Word and element pointing entries

= = = = = = =

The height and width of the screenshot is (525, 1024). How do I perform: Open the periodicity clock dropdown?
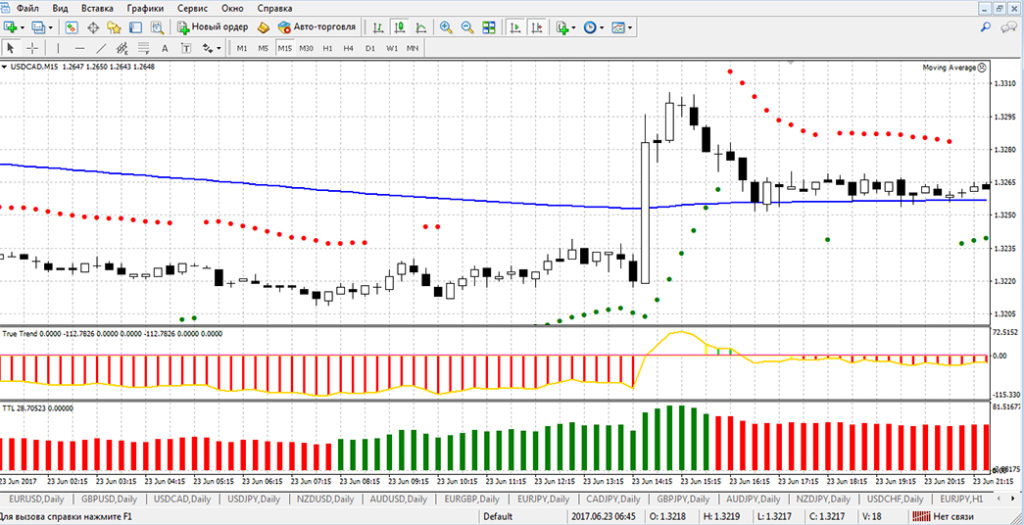click(601, 27)
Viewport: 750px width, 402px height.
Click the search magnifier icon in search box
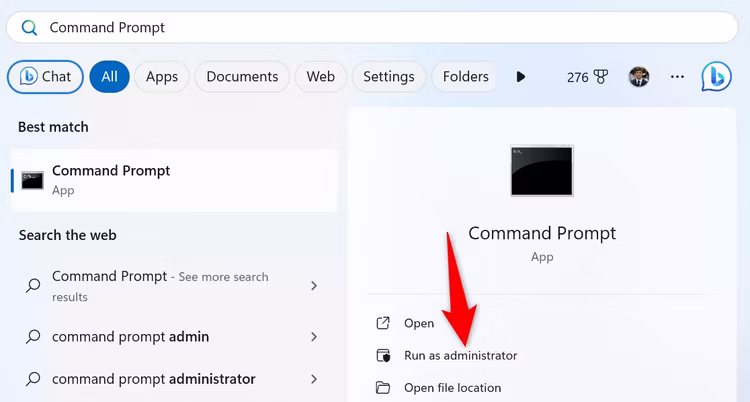tap(29, 28)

= = = = = = =

AIM OF THE TASK
Rewrite everything from the row containing "Viewport: 750px width, 402px height." down to the last row above, shifting every coordinate in the answers by adding 33 to each number. Omit the pictures from your answer.

SOLUTION FOR THIS TASK
Viewport: 750px width, 402px height.
Click the search magnifier icon in search box
tap(62, 61)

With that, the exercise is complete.